Utility functions¶
fqfa provides basic utility functions for working with biological sequences as strings. For efficiency, these functions assume that any required validation (such as making sure all the characters string are valid bases) has already been performed.
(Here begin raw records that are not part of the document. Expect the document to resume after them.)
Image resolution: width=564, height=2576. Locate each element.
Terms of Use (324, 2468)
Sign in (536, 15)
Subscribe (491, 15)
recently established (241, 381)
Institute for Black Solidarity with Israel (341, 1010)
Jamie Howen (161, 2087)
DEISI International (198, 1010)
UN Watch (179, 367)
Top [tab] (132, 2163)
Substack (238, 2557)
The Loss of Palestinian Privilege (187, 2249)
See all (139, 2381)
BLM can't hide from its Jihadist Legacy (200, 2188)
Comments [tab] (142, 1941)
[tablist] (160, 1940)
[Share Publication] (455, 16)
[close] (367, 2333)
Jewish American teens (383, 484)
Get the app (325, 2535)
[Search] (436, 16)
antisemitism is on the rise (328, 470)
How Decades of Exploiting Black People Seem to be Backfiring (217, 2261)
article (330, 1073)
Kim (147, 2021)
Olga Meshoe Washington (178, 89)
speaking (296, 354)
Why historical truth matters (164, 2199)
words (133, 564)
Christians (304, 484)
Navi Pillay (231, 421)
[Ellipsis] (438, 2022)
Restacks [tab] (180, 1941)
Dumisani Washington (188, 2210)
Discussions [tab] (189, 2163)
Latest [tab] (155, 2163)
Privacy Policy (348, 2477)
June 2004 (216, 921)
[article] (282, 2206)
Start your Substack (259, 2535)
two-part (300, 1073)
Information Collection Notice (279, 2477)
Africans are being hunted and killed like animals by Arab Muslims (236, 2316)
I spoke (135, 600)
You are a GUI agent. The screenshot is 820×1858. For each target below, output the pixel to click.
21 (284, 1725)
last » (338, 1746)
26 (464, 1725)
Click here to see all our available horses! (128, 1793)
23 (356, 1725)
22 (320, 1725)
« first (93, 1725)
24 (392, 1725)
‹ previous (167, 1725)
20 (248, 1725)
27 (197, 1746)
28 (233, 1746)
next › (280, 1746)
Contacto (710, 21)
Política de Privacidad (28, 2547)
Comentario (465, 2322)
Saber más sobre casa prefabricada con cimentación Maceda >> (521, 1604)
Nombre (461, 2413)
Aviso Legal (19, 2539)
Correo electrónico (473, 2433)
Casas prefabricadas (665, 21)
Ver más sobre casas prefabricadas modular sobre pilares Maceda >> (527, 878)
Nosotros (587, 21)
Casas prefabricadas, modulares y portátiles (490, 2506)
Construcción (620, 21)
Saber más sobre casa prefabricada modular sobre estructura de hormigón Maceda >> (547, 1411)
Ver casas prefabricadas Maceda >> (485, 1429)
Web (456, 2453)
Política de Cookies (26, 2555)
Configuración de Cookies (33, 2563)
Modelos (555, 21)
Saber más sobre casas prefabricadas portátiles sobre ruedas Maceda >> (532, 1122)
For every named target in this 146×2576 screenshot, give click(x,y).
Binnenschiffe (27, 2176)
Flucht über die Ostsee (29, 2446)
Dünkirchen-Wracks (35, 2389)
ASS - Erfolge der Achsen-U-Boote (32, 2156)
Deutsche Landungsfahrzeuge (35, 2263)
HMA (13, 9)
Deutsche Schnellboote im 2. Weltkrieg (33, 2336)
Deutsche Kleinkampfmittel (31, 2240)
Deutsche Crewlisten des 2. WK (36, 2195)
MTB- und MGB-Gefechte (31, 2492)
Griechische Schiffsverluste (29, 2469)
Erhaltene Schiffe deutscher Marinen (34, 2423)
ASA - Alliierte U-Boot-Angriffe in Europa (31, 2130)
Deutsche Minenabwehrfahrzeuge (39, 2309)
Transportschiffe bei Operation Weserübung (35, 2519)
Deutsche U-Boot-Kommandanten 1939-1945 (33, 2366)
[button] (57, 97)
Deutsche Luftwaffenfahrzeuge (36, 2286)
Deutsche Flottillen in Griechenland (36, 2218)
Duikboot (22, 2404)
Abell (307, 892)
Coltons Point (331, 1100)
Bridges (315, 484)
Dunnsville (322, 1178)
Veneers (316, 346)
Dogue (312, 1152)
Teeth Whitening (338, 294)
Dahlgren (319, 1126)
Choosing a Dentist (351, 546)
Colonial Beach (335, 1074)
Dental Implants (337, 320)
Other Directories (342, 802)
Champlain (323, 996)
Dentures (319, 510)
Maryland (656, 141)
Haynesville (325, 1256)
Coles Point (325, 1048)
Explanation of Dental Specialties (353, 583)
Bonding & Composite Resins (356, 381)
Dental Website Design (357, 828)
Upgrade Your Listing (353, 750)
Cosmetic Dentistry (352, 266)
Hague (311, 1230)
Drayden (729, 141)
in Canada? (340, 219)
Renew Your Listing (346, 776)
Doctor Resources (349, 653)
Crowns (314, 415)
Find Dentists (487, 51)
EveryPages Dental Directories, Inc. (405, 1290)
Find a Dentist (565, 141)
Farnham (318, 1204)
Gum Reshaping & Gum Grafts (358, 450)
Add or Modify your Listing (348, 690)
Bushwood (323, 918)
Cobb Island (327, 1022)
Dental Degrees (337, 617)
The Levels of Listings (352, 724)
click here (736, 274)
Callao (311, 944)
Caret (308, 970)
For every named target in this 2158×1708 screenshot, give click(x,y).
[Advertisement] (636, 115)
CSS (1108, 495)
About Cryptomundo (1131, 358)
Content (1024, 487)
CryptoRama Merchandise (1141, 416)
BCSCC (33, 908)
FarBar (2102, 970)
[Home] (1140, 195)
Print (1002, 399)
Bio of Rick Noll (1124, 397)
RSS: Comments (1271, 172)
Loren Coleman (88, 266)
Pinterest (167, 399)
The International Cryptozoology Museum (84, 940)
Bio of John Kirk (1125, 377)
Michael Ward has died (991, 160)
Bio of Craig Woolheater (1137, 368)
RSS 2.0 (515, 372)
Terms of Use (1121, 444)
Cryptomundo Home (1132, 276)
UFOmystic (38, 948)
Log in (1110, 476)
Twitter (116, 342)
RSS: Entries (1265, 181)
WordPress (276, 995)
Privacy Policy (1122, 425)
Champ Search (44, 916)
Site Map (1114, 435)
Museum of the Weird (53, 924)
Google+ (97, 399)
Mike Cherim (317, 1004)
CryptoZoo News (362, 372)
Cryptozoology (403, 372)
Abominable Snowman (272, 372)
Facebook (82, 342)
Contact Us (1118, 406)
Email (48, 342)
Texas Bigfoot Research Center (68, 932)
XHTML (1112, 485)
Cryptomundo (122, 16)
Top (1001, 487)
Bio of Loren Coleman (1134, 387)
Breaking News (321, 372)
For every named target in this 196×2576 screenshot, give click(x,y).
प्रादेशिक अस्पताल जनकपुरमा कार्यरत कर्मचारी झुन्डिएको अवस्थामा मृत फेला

fqfa has a copy of the standard translation table and alternative translation tables can be imported using
ncbi_genetic_code_to_dict()
.
Nucleotide sequence utility functions¶
- fqfa.util.nucleotide.convert_dna_to_rna(seq: str) str ¶
Convert a DNA sequence into a RNA sequence by changing “T” to “U”.
- fqfa.util.nucleotide.convert_rna_to_dna(seq: str) str ¶
Convert an RNA sequence into a DNA sequence by changing “U” to “T”.
Coding sequence translation¶
- fqfa.util.translate.ncbi_genetic_code_to_dict(ncbi_string: str) Dict[str, str] ¶
Parse a translation table from NCBI into a dictionary.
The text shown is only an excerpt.